Dossier : IMM‑1423‑20

Référence : 2021 CF 1077

[TRADUCTION FRANÇAISE]

Fredericton (Nouveau‑Brunswick), le 15 octobre 2021

En présence de madame la juge McDonald

ENTRE :

FARZANA HOSSAIN

RAJU AHMED TIPU

RUHAMA AHMED FAIHA

demandeurs

Et

LE MINISTRE DE LA CITOYENNETÉ ET DE L’IMMIGRATION ET LE MINISTRE DE LA SÉCURITÉ PUBLIQUE ET DE LA PROTECTION CIVILE

défendeurs

JUGEMENT ET MOTIFS

[1] La Cour est saisie d’une demande de contrôle judiciaire de la décision par laquelle la Section de la protection des réfugiés (la SPR) a rejeté les demandes d’asile des demandeurs fondées sur les articles 96 et 97 de la Loi sur l’immigration et la protection des réfugiés, LC 2001, c 27.

[2] Pour les motifs qui suivent, la présente demande de contrôle judiciaire est accueillie, car la SPR, n’ayant ni apprécié les motifs de risque allégués ni apprécié adéquatement les possibilités de refuge intérieur (les PRI), a rendu une décision déraisonnable.

Contexte

[3] Les demandeurs sont Mme Hossain et son époux, M. Tipu, ainsi que leur fille, Ruhama. Mme Hossain et M. Tipu sont des citoyens du Bangladesh. Leur fille est une citoyenne des États‑Unis.

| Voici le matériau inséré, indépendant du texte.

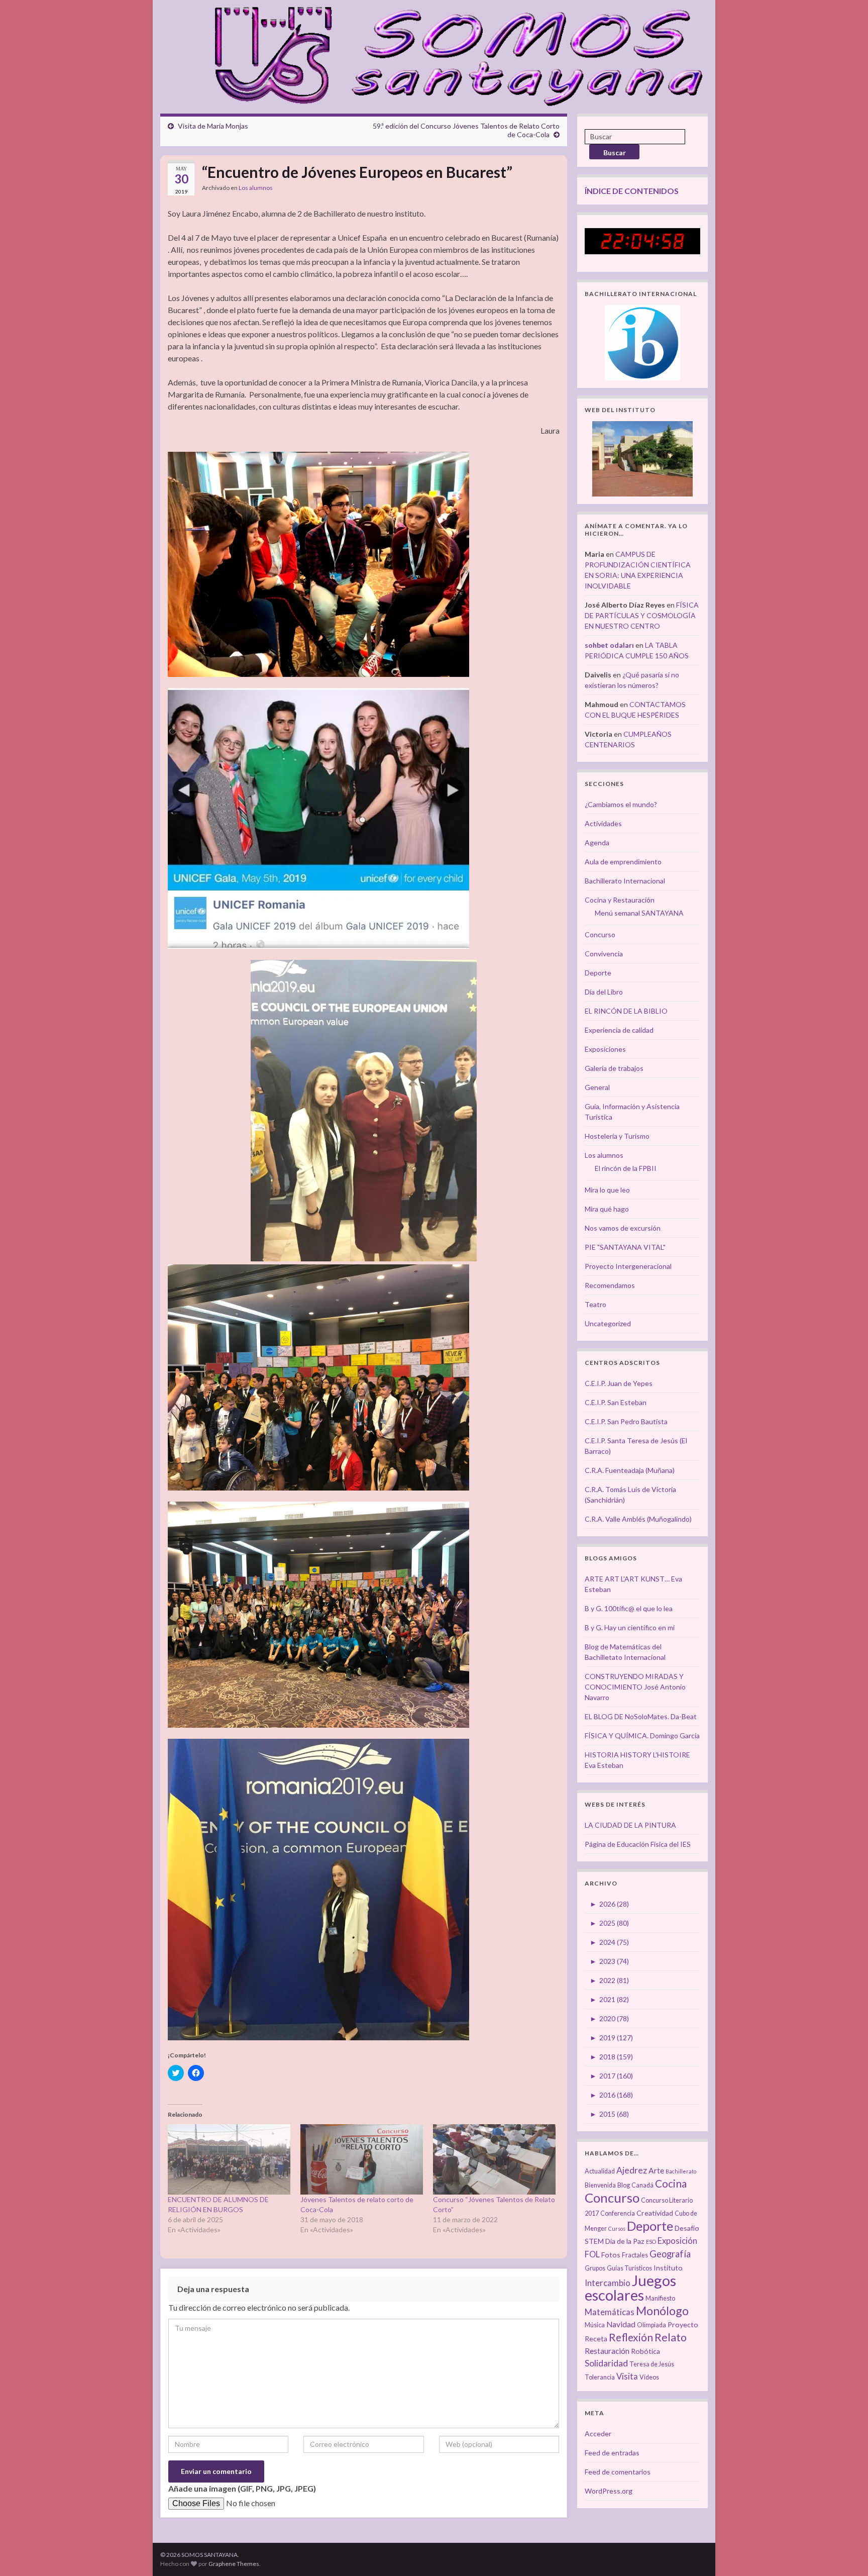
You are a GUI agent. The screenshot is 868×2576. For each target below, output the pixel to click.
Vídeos (649, 2377)
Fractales (635, 2255)
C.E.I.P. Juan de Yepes (619, 1383)
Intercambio (607, 2283)
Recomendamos (610, 1285)
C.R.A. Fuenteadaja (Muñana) (630, 1470)
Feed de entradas (612, 2452)
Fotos (610, 2254)
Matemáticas (609, 2312)
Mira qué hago (607, 1209)
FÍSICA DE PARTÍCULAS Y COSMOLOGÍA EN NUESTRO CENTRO (642, 615)
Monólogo (662, 2311)
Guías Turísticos (629, 2268)
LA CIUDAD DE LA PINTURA (630, 1825)
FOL (592, 2254)
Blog (623, 2185)
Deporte (598, 972)
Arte (656, 2170)
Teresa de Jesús (651, 2364)
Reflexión (631, 2337)
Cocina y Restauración (620, 900)
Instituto (668, 2267)
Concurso (600, 934)
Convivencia (604, 953)
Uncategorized (608, 1323)
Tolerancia (600, 2377)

[4] Mme Hossain, la demanderesse d’asile principale, est née au Botswana, puis, à un jeune âge, elle est déménagée aux États‑Unis. Elle y a rencontré et épousé M. Tipu en 2016. Ruhama est née un an plus tard, aux États‑Unis. Mme Hossain est une citoyenne du Bangladesh par filiation, elle n’a visité le pays qu’une fois dans son enfance et elle ne parle pas le bengali. Elle souffre de paralysie cérébrale. Aux États‑Unis, elle a obtenu un permis de travail et a présenté une demande de résidence permanente, mais, selon ses dires, elle a été déboutée.

[5] M. Tipu est né au Bangladesh et a dirigé une entreprise à Sylhet. En 2011, un chef local de la Ligue Awami (l’AL) l’a pris pour cible à des fins d’extorsion. Après que M. Tipu eut déposé une plainte auprès de la police, des membres de l’AL se sont présentés sur les lieux de son entreprise, l’ont roué de coups et ont menacé de le tuer. M. Tipu a alors déménagé chez son oncle, à Dacca. Quelques mois plus tard, de nouveau, des membres de l’AL l’ont ciblé, l’ont roué de coups et ont menacé de le tuer, puis ils l’ont forcé à leur céder son entreprise. Comme les menaces ont continué, M. Tipu a quitté le pays à destination du Brésil et ensuite du Mexique avant de se rendre aux États‑Unis en 2014.

[6] Les demandeurs sont venus au Canada en novembre 2017 en raison de la situation qui prévalait aux États‑Unis, et ils ont demandé l’asile.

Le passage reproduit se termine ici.